Start with the incident that taught all of this at once: Reentrancy and The DAO →

  1. On a public state machine, the text claims there is “no gap between vulnerability and loss.” Explain what that means and why it is not true for a bug in an ordinary private web server.
  2. Name the three properties of smart contracts that together form this part’s threat model, and for each give the one-line way it turns from a gift into a threat.
  3. Distinguish the two families of failure this part covers. For each, say where the failure lives (whose code is wrong) and where the fix is applied.
  4. MEV is listed as a security failure even though “no contract is buggy at all.” Reconcile that: what, exactly, is being exploited if not a bug in some contract?
  5. Using the reentrancy picture, state the defensive rule it motivates in one phrase, and explain why re-ordering just two lines of a withdraw function defeats the attack.
Show answers
  1. It means the moment a vulnerability exists in a live contract holding funds, it is immediately and irreversibly exploitable — the exploit is the disclosure, and there is no patch, rollback, or refund.

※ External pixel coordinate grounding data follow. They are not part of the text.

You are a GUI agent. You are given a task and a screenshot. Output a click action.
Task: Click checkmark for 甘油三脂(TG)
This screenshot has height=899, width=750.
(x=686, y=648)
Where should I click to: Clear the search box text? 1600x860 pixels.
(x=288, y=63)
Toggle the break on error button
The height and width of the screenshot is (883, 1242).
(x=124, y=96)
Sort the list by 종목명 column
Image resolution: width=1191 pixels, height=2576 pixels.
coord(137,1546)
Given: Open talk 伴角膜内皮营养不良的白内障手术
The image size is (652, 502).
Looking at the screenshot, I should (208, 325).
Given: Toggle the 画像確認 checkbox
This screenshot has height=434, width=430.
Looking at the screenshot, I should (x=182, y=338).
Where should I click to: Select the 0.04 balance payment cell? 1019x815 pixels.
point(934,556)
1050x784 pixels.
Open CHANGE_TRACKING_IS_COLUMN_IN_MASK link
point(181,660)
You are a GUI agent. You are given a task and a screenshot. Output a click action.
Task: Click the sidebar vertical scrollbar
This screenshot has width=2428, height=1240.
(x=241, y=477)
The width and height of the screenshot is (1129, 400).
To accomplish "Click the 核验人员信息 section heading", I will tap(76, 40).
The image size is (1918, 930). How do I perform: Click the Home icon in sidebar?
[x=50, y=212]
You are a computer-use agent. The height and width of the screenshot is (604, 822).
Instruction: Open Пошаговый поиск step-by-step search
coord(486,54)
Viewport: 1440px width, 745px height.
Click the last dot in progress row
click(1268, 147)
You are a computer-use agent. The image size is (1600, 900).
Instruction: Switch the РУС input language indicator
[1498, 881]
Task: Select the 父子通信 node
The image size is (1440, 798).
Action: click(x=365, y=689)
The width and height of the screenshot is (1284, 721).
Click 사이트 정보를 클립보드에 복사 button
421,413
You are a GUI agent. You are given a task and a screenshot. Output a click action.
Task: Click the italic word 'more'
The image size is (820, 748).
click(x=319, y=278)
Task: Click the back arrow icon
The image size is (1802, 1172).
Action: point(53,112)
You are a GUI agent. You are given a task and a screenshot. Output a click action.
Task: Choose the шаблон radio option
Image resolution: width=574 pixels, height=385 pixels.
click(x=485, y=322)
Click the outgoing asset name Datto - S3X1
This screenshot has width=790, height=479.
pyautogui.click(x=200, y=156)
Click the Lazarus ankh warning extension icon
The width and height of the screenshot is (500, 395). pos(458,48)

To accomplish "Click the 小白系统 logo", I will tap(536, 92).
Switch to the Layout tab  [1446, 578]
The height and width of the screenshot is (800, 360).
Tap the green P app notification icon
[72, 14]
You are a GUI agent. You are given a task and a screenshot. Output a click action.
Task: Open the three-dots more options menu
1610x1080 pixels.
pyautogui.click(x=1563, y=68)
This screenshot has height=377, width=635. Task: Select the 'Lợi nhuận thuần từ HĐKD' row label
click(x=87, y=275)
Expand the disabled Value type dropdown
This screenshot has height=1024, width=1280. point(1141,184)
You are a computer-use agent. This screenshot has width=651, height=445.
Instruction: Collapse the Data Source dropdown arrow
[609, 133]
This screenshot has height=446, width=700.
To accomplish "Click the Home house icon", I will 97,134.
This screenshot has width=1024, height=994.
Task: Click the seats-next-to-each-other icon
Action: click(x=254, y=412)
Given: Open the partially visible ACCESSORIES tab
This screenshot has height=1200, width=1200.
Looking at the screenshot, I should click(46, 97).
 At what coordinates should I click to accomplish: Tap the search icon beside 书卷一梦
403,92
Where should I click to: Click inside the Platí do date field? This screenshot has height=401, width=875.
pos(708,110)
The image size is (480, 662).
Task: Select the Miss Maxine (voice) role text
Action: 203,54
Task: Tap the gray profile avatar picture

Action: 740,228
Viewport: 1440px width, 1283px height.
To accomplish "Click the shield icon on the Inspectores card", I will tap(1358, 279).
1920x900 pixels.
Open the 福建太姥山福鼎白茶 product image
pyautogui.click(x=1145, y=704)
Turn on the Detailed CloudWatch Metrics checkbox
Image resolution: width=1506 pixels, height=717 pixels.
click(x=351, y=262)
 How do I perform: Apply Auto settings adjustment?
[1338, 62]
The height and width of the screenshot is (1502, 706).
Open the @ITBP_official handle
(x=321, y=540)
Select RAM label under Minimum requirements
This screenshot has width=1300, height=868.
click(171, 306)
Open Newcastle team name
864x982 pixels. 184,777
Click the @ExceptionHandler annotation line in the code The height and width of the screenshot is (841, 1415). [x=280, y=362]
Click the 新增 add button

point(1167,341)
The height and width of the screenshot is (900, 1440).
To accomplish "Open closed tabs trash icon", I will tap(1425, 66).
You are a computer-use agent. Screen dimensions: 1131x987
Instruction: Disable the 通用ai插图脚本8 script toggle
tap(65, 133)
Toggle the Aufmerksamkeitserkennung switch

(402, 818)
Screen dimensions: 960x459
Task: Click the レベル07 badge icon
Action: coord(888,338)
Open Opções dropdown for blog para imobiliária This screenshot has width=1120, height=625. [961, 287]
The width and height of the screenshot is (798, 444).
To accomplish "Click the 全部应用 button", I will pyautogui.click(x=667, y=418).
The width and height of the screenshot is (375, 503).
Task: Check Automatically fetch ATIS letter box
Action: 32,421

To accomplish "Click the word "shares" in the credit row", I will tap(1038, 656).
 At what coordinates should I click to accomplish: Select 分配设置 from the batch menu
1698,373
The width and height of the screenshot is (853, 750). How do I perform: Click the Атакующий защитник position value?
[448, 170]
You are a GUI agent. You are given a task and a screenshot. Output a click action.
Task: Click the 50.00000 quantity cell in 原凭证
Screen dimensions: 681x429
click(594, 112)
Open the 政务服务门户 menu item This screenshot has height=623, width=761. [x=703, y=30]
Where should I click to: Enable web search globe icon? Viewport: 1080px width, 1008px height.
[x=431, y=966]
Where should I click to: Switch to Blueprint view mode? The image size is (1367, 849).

On a private web server there is a gap: a discovered bug can be patched before (or after) anyone abuses it, access can be restricted, transactions reversed, and the source isn’t handed to every attacker. On-chain, the code is public, immutable, callable by anyone, and the loss is final, so the gap collapses to zero.
  2. Immutability — a live bug can’t be patched, only migrated away from. Composability — anyone can call you, and your external call can hand control to the attacker mid-execution. Adversarial economics — a contract holding value is a standing, public bounty on its own bugs, so a profitable exploit will eventually be found.
  3. Contract-level bugs: the contract’s own code is wrong (reentrancy, overflow, missing access control, naive oracle use); the fix lives in your Solidity/bytecode. Protocol-level value extraction (MEV): no contract is buggy; the loss comes from the system’s rules — public pending transactions plus freedom to order them; the fix lives in the block-building/consensus layer (slippage limits, private orderflow, PBS/Flashbots), not in the victim’s contract.
  4. What is exploited is the state machine’s own freedom: transactions are visible in the mempool before they are final, and whoever builds the block chooses their order. Reordering, inserting, or sandwiching those transactions captures value from an otherwise-correct trade. The victim’s contract did exactly what it should; the extractable value comes from ordering, which is a property of consensus and block building, not a defect in any single contract.
  5. Rule: Checks-Effects-Interactions — do all checks, commit all state changes (effects), and only then interact with untrusted external code. Reentrancy works because control leaves your contract at the external send before the balance is zeroed, so the attacker’s fallback re-enters and passes the (still-true) balance check again. If you zero the balance before sending, the re-entrant call’s check fails, and the loop drains nothing — the same two operations, safe purely by order.